Parents at Sunnyside Elementary say a quest to erect an electronic sign board at the South Surrey school created a divide in the community over something that would do little to better education for the students.
“It’s divisive and it’s not good for the school community,” Josee Worth said last week of the project.
“There are so many other things the school needs educationally.”
The sign – projected to cost about $40,000 – is an initiative of the school’s parent advisory council that has reportedly been in the works for a number of years.
Opponents argue it was being pushed through without proper process, and cited concerns ranging from student safety to light pollution.
Worth said the PAC was touting benefits including better communication with parents.
A request to speak with a PAC representative initially referred Peace Arch News to the council chair, but noted she is out of the country.
“In the meantime, we are working with all of our parent group to take care of any unresolved issues,” a Feb. 27 email states.
Last Thursday – following mediation that morning that was proposed by principal Faizel Rawji – spokesperson Jessica Wilson said only that parents are “moving forward and working together to come to a resolution.”
Prior to the mediation, Rawji agreed the issue had raised “some controversy” at the school, but he was optimistic the matter could be resolved. He said he asked both sides to attend the mediation “with your olive branch” – prepared to compromise, and “move forward to a greater good.”

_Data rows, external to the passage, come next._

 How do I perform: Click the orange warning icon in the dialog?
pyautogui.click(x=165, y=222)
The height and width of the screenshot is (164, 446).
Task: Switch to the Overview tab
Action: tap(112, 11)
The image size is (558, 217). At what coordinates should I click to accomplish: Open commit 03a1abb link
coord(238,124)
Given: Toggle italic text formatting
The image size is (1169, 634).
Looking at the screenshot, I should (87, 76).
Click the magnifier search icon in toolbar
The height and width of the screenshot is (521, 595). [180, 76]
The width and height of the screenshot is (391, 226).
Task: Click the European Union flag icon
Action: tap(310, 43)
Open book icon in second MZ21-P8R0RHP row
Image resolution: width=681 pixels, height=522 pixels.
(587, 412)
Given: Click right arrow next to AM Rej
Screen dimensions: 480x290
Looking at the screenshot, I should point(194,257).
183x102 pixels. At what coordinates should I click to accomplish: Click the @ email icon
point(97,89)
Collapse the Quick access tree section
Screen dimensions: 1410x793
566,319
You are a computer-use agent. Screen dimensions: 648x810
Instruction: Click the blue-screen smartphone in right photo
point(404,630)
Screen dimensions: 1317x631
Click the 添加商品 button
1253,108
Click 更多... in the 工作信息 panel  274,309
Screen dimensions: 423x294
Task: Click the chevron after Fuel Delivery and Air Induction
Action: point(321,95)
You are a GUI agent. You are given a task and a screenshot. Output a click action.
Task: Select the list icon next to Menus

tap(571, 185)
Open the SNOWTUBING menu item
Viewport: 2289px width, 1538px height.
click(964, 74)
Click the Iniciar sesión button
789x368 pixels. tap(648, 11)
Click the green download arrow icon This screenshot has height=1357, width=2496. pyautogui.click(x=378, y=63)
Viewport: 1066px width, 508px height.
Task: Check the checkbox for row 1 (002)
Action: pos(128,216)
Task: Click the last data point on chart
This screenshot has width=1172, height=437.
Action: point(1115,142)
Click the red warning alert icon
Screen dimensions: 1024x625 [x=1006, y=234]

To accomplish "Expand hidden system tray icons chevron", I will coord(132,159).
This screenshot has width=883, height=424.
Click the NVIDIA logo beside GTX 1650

Following the meeting, he said all sides “are moving forward together.”
It’s unclear, however, if a sign is no longer being considered.
Worth said parents are “still in discussion and are moving in a positive direction.”
Rawji said he believes “the issue is being re-examined and will be discussed further at the next PAC meeting.”
New to the school in September, Rawji said he “inherited” the sign issue; it was on the previous principal’s wish list.
While sign opponents said a second playground is among items that should be higher on the priority list for a school where the student population is “exploding,” Rawji said his wish list is less about “stuff.”
“I don’t want things, I want a culture,” he said.
“If we can create a community, that’s more important than anything.”